Rabu, 29 Januari 2014

44. Dia



“Gie, seorang intelektual yang bebas adalah seorang pejuang yang sendirian…. Bersedialah menerima nasib ini. Kalau kau mau bertahan sebagai intelektual yang merdeka: sendirian, kesepian, penderitaan.”-Catatan Seorang Demonstran

Kata kata di atas aku mengambilnya dari sebuah buku berjudul “Catatan Seorang Demonstran” halaman 369. Salah satu dari banyak buku yang mengisahkan sosok bernama Gie, Soe Hok Gie. Iya, namanya mungkin jarang kita dengar, asing bagi telinga anak muda abad 21 ini, namun nama itu tak pernah terhapus dari ingatanku. Nama yang meskipun yang punya sudah tidak ada di dunia hampir setengah abad ini akan tetap selalu dalam ingatanku. Meskipun Gie sudah lama pergi, namun pemikirannya masih saja mempengaruhiku, anak yang masih berumur 17 tahun. Kegigihannya dalam membela apa yang ia anggap benar dan adil tanpa condong ke golongan adalah salah satu hal yang membuat ku mengaguminya. Sangat.

• Tugas Tertulis A
Tulis ulang baris-baris data, mulai dari baris yang memuat "Identify the location of 'SPEAKING" sampai akhir data. Ganti "heart" menjadi "star" dan biarkan bagian lainnya tetap sama.
Cuplikan teks dan data di bawah ini tidak saling berhubungan.

• Data
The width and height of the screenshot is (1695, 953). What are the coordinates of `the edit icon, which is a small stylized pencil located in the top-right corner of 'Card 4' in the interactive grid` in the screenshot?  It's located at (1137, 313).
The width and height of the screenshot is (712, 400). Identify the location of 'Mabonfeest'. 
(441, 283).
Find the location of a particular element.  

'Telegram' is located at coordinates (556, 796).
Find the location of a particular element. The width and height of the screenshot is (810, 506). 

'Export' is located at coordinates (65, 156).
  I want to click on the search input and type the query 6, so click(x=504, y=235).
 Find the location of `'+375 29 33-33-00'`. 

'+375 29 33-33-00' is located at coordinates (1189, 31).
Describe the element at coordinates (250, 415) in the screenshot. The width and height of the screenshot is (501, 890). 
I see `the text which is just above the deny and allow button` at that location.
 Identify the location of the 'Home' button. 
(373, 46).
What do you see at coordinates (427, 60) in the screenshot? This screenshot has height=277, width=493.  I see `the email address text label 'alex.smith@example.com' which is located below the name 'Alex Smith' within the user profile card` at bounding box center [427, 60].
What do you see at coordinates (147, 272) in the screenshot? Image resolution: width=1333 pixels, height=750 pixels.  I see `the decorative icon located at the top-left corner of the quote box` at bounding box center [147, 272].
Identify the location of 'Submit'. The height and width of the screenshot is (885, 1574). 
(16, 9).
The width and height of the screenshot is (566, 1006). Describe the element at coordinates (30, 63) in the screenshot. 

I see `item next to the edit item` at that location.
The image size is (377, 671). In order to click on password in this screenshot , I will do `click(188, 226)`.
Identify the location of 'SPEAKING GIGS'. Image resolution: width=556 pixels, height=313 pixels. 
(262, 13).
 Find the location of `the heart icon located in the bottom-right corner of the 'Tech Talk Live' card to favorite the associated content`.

• Tugas Tertulis B
Menurut cuplikan teks, pada halaman berapa kutipan tentang Gie terdapat dalam buku "Catatan Seorang Demonstran"?

• Pembahasan Jawaban A
Identify the location of 'SPEAKING GIGS'. Image resolution: width=556 pixels, height=313 pixels. 
(262, 13).
 Find the location of `the star icon located in the bottom-right corner of the 'Tech Talk Live' card to favorite the associated content`.

• Pembahasan Jawaban B
Halaman 369.